Given problem:
Copy out the rows starting with the line containing "Click the Gitea logo in the navbar" and continuing through the line containing "will (1014, 117).", with no changes.

*** Dataset

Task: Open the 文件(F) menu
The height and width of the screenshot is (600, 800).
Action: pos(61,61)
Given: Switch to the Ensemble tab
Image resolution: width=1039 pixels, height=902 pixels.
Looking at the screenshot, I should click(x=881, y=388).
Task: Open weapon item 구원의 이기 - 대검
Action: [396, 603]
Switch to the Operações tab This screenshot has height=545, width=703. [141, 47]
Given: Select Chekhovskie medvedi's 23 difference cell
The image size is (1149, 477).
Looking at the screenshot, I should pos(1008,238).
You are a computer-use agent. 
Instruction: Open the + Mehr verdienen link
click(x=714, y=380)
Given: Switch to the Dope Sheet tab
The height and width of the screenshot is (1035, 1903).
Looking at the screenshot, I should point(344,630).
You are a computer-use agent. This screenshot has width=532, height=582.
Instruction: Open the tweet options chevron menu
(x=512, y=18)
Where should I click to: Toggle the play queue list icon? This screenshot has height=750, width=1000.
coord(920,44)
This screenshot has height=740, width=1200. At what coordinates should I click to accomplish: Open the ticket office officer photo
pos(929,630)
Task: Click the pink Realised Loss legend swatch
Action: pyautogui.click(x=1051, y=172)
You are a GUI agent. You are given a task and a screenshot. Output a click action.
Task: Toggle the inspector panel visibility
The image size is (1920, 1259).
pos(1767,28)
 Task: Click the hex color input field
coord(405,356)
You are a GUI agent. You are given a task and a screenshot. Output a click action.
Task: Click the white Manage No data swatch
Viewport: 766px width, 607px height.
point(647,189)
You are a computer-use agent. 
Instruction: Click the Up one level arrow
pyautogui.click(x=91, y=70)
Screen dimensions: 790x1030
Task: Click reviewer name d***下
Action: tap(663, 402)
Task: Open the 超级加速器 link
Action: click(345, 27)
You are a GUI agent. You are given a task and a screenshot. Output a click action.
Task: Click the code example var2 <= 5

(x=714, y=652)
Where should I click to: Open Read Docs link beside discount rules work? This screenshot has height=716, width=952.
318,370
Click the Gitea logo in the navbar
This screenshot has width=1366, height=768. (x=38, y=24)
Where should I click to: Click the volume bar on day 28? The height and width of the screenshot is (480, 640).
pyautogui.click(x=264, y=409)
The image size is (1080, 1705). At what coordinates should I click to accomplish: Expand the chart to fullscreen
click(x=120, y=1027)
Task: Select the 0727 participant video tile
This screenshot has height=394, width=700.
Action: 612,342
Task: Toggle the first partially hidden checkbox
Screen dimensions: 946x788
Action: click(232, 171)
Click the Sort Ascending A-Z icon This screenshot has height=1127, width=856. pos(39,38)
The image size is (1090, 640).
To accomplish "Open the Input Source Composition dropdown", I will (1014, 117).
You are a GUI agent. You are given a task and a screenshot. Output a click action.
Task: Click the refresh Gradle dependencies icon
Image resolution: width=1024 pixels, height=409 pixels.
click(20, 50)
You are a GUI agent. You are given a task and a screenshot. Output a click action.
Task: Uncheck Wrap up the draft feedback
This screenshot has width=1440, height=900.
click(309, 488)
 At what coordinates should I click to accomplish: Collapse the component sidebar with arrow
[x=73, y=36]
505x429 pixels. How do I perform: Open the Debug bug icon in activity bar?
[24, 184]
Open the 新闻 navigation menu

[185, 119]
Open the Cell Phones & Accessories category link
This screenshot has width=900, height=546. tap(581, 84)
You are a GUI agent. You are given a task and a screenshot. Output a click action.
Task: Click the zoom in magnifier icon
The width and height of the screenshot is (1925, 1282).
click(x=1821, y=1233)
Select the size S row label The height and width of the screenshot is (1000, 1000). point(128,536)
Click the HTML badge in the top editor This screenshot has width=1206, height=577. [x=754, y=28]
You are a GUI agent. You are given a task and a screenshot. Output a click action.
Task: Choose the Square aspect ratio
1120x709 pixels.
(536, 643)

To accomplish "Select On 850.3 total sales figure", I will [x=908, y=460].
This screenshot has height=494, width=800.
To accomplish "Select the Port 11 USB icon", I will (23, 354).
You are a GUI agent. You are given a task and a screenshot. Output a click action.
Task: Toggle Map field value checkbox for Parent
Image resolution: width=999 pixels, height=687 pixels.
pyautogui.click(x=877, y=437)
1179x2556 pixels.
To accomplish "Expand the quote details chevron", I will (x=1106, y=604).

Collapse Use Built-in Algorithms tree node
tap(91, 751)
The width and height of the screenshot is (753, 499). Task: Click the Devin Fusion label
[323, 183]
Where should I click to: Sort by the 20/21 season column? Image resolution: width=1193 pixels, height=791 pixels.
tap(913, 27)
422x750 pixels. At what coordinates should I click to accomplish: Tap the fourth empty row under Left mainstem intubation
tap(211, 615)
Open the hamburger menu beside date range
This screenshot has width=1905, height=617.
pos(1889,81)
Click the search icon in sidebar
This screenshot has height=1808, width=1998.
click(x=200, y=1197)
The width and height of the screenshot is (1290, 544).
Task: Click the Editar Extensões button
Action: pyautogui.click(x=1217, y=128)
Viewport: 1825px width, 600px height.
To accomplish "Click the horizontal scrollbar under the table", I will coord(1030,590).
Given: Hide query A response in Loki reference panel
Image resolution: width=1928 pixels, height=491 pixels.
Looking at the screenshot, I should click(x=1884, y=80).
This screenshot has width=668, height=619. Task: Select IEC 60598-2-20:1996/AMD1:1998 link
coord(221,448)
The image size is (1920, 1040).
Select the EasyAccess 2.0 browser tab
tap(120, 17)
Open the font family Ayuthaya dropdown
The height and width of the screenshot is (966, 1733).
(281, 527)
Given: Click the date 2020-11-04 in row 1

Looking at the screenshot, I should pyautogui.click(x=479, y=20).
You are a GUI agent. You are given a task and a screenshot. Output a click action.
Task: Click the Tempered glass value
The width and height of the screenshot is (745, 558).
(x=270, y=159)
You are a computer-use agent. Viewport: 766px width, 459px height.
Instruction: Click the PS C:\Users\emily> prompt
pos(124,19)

******

Result:
Click the Gitea logo in the navbar
This screenshot has width=1366, height=768. (x=38, y=24)
Where should I click to: Click the volume bar on day 28? The height and width of the screenshot is (480, 640).
pyautogui.click(x=264, y=409)
The image size is (1080, 1705). At what coordinates should I click to accomplish: Expand the chart to fullscreen
click(x=120, y=1027)
Task: Select the 0727 participant video tile
This screenshot has height=394, width=700.
Action: 612,342
Task: Toggle the first partially hidden checkbox
Screen dimensions: 946x788
Action: click(232, 171)
Click the Sort Ascending A-Z icon This screenshot has height=1127, width=856. pos(39,38)
The image size is (1090, 640).
To accomplish "Open the Input Source Composition dropdown", I will (1014, 117).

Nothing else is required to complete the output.